:: Task data ::
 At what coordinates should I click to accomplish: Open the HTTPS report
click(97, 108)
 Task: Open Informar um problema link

...

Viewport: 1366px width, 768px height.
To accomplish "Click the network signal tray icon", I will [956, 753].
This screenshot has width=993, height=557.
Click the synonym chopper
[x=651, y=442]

:: What is expected ::
In the entries above, identify every line with the string "height".

:: Response to the task ::
Viewport: 1366px width, 768px height.
This screenshot has width=993, height=557.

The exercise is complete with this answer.